Cookies on this website

We use cookies to ensure that we give you the best experience on our website. If you click 'Accept all cookies' we'll assume that you are happy to receive all cookies and you won't see this message again. If you click 'Reject all non-essential cookies' only necessary cookies providing core functionality such as security, network management, and accessibility will be enabled. Click 'Find out more' for information on how to change your cookie settings.

  • Alison Simmons


The human intestinal tract is one of the most architecturally and functionally complex organs of the body. Contributions from a myriad of different highly specialised cell types are required to coordinate intestinal functions, including digestion, absorption and waste secretion, but also to maintain the delicate balance between immunity towards invading pathogens and tolerance towards commensals. Until recently the diversity of these cellular functions has remained unappreciated, but recent developments in single-cell modalities (single cell RNA-sequencing, ATAC profiling, and imaging methods such as spatial transcriptomics) have led to new insights into intestinal epithelial (1), mesenchymal (2), and immune cell (3) function in health and breakdown in adult inflammatory diseases such as inflammatory bowel disease.

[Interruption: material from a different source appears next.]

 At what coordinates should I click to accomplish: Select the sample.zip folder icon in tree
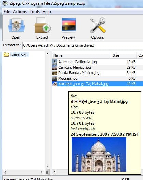point(6,55)
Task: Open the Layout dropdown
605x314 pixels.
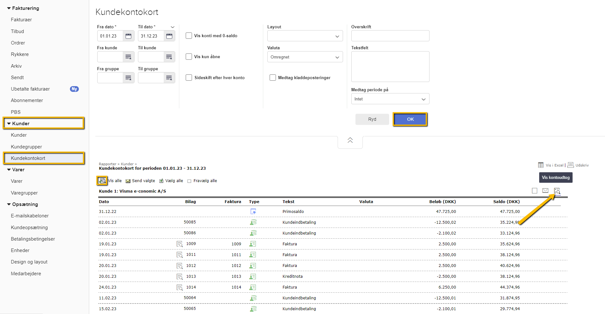Action: click(305, 36)
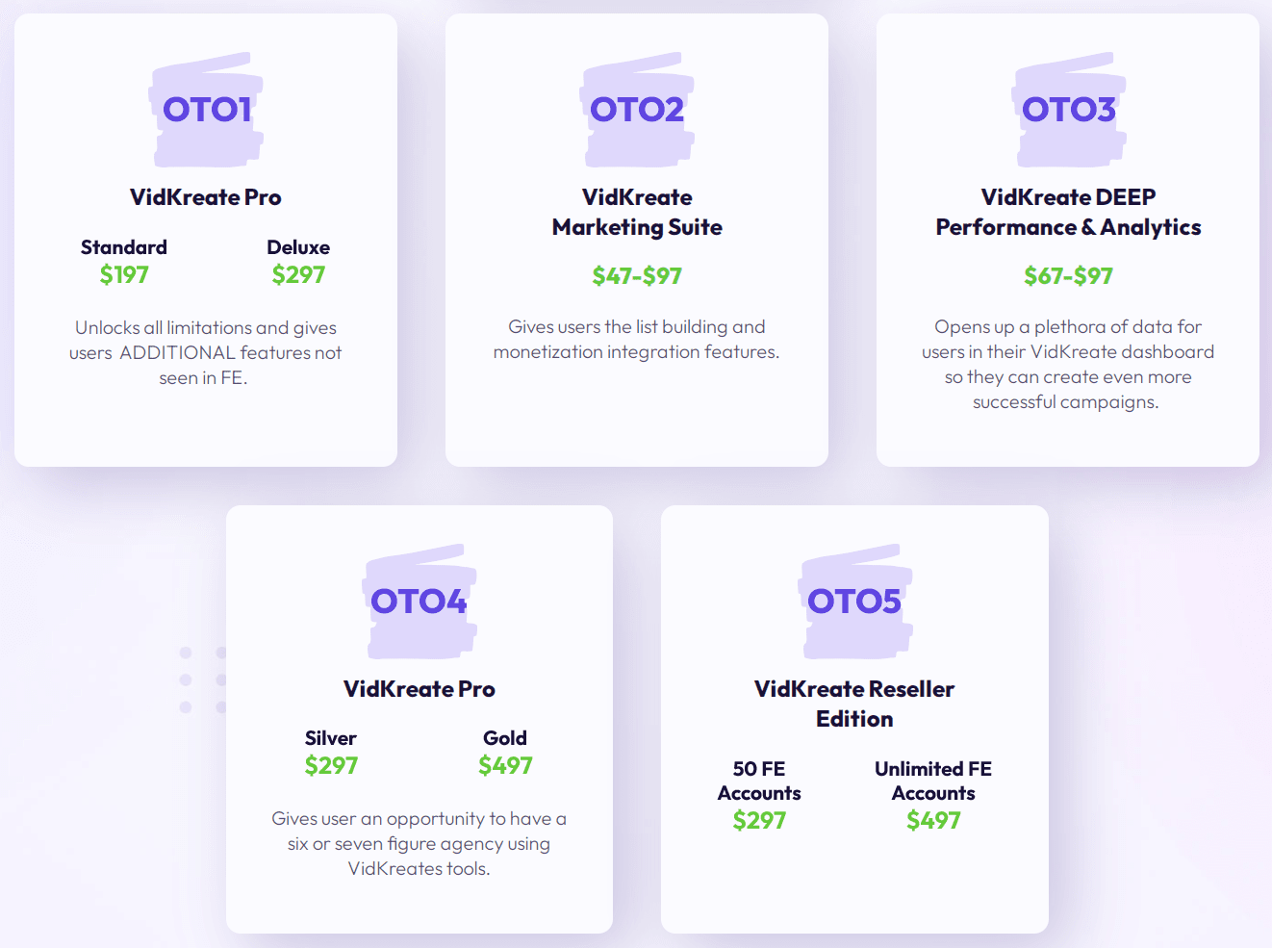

The developmental circuits that underpin formation of a healthy intestinal barrier through fetal and early post-natal life into old age remain poorly charted. At birth, the neonatal gut experiences its first exposure to food antigens, pathogens and colonisation by commensals. The events driving infant intestinal immune maturation which is critical for intestinal barrier function through life remain unclear. Defining these will shed light on how lifelong immunity and tolerance are established and provide a foundation for exploring aging of the intestine. Furthermore, profiling the early intestine in term and premature babies will assist in  defining the molecular pathogenesis of necrotising enterocolitis, one of the major causes of mortality in premature neonates.

Previously, our group has revealed unappreciated facets of normal human intestinal development by generating a spatiotemporal single cell atlas of fetal gut development (4), sampling intestine from fetal development up to 22 post-conceptual weeks. This captured the transcriptional regulatory networks and intercellular signaling events responsible for epithelial crypt-villus formation, differentiation of mesenchymal cellular architecture, establishment of muscle layers, expansion of vascular circuitry, and immune cell colonisation with formation of gut associated lymphoid tissue (GALT) in preparation for birth (4).

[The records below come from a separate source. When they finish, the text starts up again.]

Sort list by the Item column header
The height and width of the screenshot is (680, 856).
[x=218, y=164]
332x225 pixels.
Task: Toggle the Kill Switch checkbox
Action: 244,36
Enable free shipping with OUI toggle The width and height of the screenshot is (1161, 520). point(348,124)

Recently we have developed novel multi-omic, in vitro and computational methods to further explore intestinal aging. As part of a larger study we have collected surgical tissue from pre-term neonates born as early as 24 post-conceptual weeks, through to adulthood. The project will provide a unique opportunity to define the molecular networks operating at different stages of human intestinal development and aging. Paired samples are also available from rare paediatric surgical disorders characterised by breakdown in the epithelial barrier, immune tolerance or neural migration such as necrotising enterocolitis (the most common gastrointestinal emergency of pre-term infants) or Hirschsprung’s disease (a congenital bowel disorder characterised by abnormal intestinal motility and neural cell migration in utero).

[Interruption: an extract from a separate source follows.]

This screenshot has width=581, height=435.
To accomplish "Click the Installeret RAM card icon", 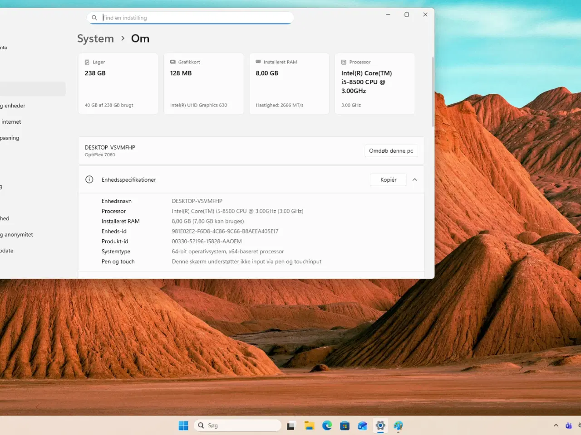I will click(x=258, y=62).
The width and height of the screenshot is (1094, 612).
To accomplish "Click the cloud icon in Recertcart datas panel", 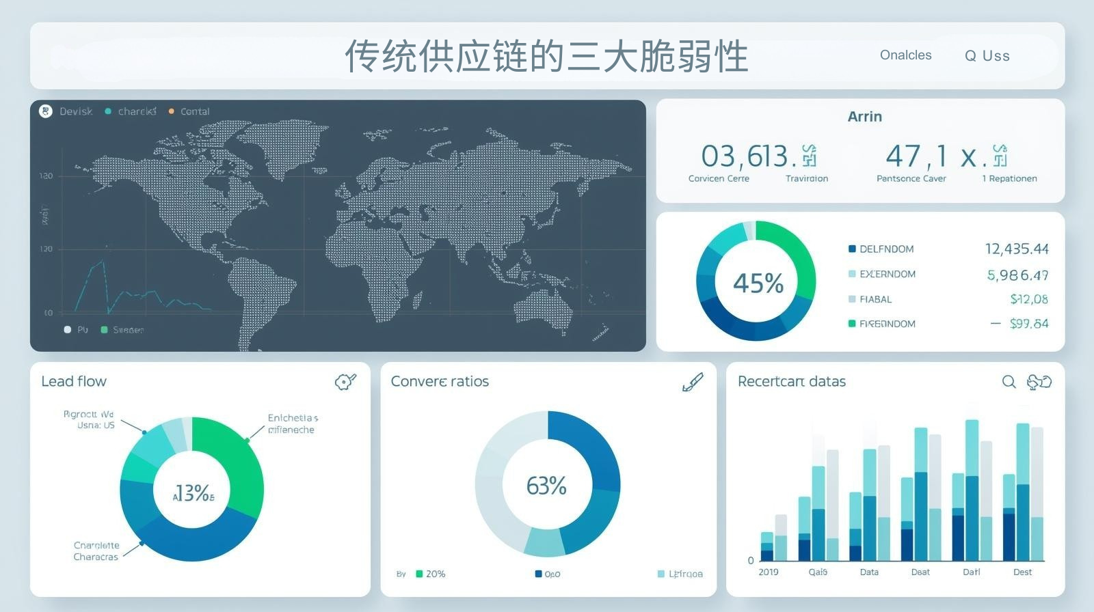I will click(1039, 382).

Various research opportunities are available for a prospective student within the scope of this project. These include:

  • Understanding early gut immune cell colonisation and immune maturation
  • Investigating the molecular, cellular and epigenetic determinants of gut aging
  • Defining novel mechanisms of innate sensing and barrier protective function through life
  • Understanding epithelial barrier breakdown in necrotising enterocolitis
  • Understanding of in utero neuronal migration anomalies and effects on long term intestinal health in Hirschsprung’s disease

Applicants from biological, biomedical, clinical or computational biology backgrounds are encouraged to apply.  In addition to lab-based projects, there are further opportunities for half-wet half-dry computational, inter-disciplinary projects. Interested candidates are encouraged to reach out for an informal discussion (

Additional supervision may be provided by Dr Agne Antaniviciute and Dr David Fawkner-Corbett. 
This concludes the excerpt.